Sounds alot of work. My mam had 21 mths between me and sister. Nearly 4y between my two so had one in school. So bit of a break. But some prefer small gaps.

Pookerrod · 03/05/2024 12:56

Giraffesandbottoms · 03/05/2024 06:21

It works better IMO because they are closer in age and therefore the elder child doesn’t really remember life without the younger one - ergo much less jealousy. And then they play together and share more common ground early on.

This made me smile. My eldest teen, who was only 20 months when her little brother was born, has said during quite a few dramatic outbursts that I ruined her life when I had her brother and she remembers being so, so happy when she was an only! 😂

Pookerrod · 03/05/2024 12:58

I had a small gap because when I returned to work 12 months after having my first I realised that life was much nicer on mat leave so started TTC within the first week of returning. Luckily it didn’t take much effort and 9 months later I was back on leave.

LeedsZebra90 · 03/05/2024 13:00

We had 3 in 3.5 years purposefully. Mainly due to my siblings being close in age to me and how great that was/is. I want them to be able to go through life together at similar stages, to be at school together etc, to not be too far apart developmentally that they dont play together well. So far so good.
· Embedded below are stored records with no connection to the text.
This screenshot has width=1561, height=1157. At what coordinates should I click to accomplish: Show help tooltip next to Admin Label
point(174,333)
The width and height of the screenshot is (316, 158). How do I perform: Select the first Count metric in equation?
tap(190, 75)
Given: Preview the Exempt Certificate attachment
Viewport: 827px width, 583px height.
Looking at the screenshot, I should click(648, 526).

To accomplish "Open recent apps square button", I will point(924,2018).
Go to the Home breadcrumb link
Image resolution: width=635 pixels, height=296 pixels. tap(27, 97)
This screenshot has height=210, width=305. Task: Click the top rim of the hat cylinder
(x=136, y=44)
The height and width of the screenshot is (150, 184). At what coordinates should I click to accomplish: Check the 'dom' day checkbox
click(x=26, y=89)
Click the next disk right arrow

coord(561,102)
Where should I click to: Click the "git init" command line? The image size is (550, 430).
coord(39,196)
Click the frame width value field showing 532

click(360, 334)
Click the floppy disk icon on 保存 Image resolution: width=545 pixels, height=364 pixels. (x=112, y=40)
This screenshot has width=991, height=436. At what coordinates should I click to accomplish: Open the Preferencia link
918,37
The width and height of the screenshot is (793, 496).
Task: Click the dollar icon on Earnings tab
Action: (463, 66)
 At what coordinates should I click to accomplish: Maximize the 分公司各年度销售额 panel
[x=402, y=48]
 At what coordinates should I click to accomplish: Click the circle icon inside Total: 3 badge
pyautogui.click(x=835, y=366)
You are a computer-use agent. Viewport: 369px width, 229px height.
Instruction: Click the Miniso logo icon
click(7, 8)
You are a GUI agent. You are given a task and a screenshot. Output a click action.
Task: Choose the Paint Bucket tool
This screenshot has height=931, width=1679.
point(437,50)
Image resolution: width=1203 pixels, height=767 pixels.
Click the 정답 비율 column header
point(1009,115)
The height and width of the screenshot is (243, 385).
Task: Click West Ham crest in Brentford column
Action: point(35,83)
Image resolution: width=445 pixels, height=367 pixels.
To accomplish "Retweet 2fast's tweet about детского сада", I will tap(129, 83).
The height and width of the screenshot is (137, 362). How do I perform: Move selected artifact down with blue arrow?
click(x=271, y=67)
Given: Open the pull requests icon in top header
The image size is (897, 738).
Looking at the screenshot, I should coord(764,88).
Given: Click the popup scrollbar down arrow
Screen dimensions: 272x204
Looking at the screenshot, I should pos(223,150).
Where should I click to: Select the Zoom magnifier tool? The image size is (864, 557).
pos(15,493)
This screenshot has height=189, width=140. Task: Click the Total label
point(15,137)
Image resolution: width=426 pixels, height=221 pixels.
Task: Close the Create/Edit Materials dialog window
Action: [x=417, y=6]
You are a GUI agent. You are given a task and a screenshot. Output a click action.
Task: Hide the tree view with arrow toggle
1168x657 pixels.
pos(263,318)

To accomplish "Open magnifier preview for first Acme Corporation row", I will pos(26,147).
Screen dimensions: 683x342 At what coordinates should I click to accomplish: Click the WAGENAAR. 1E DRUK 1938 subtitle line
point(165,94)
In retrospect now they are a bit older (3,4,6) the thing I enjoyed most about having small age gaps was the amount of time I spent on maternity leave meant I got extra time with my elder children too when they were toddlers/pre school age which was priceless.

museumum · 03/05/2024 13:00

Those with the small gaps - are you worried about supporting them through university at the same time?

we couldn’t afford two in nursery together and in retrospect now glad as we will now only have a max of one in uni at any one time.

TheWayTheLightFalls · 03/05/2024 13:02

I wanted a four year gap, and ended up with a four year old and twins.

In my circle two under two is unusual because most women work and childcare costs are exorbitant - so people are more likely to aim for a 3 year gap, when the 15/30 hours kick in. Perhaps that will shift a bit with the new provision.

Jk987 · 03/05/2024 13:04

Oh god, no thanks! I'd never have slept!

WimbyAce · 03/05/2024 13:11

ziipidydodah · 03/05/2024 06:19

I think it is primarily logistical and financial for childcare. It’s cheaper ver the long term to take a short term hit for maternity and childcare costs than to string it out.

Also people can’t afford to start having kids until their 30s so don’t have enough time to have a 5 year age gap.

Surely better financially not to have 2 in childcare at same time though.
Also 2nd point false, had my first at 35 and second at 40 so 5 year age gap. This was not voluntary though just took a long time to conceive both. Has worked for us though as meant I've been able to spend good quality time with both.

RomeoRivers · 03/05/2024 13:12

museumum · 03/05/2024 13:00

Those with the small gaps - are you worried about supporting them through university at the same time?

we couldn’t afford two in nursery together and in retrospect now glad as we will now only have a max of one in uni at any one time.

Edited

Being on maternity leave during the nursery years saves money.

Given that having children in general is so expensive now, I presume those having multiple close together are in the wealthier bracket and therefore not worried about uni costs.

ExcitedButNervous0424 · 03/05/2024 13:16

There is only 1 year and 3 weeks between me and my sister and the small age gap is brilliant!

I wanted to have two with a small age gap but it didn’t work out as I’d hoped and sadly there’s actually a 3.5 year age gap.

I’m very lucky that they adore each other now but I’m very aware that as they both get older the age gap will seem to widen and widen to the point they’re at separate times of their lives and I imagine some distance between them will start to emerge.

I know that every sibling set is better but generally speaking, I do think small age gap are better for the children.